Публика тоже усаживалась, но усаживалась шумно, двигая стульями и не прекращая разговоров. Поднявшись во весь свой рост, фон Дезин непрерывно звонил в колокольчик, призывая прекратить шум. Он был старше Ушакова на пять лет, но выглядел моложе. Широкоплеч, могуч. На гладком сытом лице его играла самодовольная улыбка. Сегодня у него было отличное настроение.
— Господа, — заговорил он своим густым баритоном, когда все наконец уселись и в зале стало тихо, — я имею удовольствие сообщить вам радостнейшую весть. Наш несравненный монарх император Александр заключил в Тильзите мир с Наполеоном. Отныне французы нам не враги, отныне они нам друзья и союзники. Виват, господа!

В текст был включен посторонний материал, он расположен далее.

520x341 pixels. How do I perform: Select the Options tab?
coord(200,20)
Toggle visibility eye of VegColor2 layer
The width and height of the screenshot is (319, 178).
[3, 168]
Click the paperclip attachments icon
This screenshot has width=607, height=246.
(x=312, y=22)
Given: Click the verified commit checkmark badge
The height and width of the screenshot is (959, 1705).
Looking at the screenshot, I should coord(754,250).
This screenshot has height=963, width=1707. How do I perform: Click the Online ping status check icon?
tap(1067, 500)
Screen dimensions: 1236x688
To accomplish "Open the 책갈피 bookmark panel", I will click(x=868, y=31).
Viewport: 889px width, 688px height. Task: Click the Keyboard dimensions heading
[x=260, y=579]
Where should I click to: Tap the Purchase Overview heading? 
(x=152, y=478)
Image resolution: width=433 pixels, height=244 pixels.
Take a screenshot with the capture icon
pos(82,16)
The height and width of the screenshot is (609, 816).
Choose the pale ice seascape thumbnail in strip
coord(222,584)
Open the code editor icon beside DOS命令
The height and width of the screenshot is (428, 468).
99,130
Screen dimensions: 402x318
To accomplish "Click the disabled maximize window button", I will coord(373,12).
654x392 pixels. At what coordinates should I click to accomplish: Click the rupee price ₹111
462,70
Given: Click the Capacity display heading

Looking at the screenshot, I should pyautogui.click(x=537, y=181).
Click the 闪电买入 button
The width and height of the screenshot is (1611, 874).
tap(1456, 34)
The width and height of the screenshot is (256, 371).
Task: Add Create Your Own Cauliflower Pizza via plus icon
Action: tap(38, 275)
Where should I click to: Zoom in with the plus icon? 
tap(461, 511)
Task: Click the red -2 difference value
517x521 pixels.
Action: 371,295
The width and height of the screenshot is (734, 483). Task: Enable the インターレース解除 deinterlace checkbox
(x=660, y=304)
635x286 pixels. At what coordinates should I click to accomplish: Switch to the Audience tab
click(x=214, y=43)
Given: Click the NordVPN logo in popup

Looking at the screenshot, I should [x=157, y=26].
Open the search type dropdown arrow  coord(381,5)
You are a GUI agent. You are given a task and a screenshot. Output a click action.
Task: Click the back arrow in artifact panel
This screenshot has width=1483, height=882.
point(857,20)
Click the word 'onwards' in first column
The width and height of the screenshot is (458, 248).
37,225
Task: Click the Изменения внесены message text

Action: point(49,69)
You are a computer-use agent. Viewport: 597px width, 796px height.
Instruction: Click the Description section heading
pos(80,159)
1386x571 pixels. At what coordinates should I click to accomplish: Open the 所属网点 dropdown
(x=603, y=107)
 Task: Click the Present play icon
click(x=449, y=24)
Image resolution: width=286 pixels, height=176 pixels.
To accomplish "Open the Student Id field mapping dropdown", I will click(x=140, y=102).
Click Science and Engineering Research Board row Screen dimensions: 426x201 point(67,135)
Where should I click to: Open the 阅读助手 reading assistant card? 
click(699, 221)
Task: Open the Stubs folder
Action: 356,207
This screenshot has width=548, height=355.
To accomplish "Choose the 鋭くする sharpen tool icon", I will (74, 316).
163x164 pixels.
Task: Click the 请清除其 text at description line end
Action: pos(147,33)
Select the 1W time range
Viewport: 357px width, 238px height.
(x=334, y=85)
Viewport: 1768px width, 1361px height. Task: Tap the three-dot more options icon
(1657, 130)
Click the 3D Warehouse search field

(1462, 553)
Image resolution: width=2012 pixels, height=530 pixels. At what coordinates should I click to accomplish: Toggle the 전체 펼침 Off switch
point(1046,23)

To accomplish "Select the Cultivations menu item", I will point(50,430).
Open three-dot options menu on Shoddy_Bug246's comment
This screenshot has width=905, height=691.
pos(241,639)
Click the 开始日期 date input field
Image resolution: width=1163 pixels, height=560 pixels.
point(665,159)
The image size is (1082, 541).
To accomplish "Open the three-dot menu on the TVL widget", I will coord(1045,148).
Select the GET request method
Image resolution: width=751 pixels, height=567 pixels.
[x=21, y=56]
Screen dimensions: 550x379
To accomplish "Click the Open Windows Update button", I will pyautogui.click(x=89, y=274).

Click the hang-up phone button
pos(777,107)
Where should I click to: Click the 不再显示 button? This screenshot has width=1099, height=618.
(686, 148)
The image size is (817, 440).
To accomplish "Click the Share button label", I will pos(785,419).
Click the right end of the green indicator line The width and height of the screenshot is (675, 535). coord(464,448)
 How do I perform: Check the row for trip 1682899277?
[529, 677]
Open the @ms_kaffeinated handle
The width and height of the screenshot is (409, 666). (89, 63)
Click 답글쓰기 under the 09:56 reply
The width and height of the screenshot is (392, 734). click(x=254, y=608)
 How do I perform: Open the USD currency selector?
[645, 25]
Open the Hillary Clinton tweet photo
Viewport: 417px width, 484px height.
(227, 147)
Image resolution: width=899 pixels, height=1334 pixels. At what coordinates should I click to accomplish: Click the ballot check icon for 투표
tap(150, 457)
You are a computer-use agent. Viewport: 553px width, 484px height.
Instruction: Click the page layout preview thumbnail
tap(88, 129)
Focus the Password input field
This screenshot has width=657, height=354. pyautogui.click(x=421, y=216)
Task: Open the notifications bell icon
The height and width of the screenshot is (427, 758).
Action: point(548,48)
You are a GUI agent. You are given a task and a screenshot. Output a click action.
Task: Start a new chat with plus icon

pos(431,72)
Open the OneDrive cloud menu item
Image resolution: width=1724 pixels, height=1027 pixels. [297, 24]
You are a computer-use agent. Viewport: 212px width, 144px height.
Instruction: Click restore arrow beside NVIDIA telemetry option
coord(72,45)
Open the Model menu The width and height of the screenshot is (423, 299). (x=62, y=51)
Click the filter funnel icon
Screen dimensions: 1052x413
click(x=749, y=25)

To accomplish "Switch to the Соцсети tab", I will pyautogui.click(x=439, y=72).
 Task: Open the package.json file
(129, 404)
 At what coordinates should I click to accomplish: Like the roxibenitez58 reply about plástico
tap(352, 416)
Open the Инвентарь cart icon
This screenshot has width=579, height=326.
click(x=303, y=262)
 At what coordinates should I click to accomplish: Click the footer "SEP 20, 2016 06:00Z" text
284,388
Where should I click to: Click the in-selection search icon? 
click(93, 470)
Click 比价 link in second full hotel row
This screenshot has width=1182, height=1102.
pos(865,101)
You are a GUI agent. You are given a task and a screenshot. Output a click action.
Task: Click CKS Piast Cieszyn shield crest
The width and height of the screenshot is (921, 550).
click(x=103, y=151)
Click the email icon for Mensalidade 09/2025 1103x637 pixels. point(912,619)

Зал поднялся в едином верноподданническом порыве и прокричал:
— Виват! Виват!
Ушаков тоже поднялся (не оставаться же одному!) и вместе со всеми тоже крикнул:
— Виват!
— Справедливейший мир, заключенный в Тильзите, — с пафосом продолжал фон Дезин, — есть победа мудрой политики нашего любимого императора. Ура!
— Ура-а!
— Отныне на земле нашей воцаряется мир.
— А Турция? — выкрикнул кто-то.
— Турция нам не страшна…
Фон Дезин жестом руки предложил всем сесть и уже другим, спокойным голосом заговорил:
— Есть еще одно событие, господа. Сегодня мы провожаем… — Он задержался на этом слове и посмотрел на Ушакова, словно не мог вспомнить его фамилию. — Провожаем из рядов наших адмирала Ушакова по личному его прошению и высочайшему дозволению. — Тут фон Дезин снова посмотрел на Ушакова, на этот раз взглядом, предлагавшим ему подняться. Ушаков сделал вид, что не понял значения его взгляда, и остался сидеть. На лице фон Дезина выразилось недовольство, и ему понадобилось не менее минуты, чтобы взять себя в руки и возобновить речь: — Господа, на этом собрании вряд ли понадобятся слова в похвалу заслуг нашего сослуживца. Дозвольте ограничиться прочтением указа Адмиралтейств-коллегии, подготовленного по случаю увольнения от службы его высокопревосходительства.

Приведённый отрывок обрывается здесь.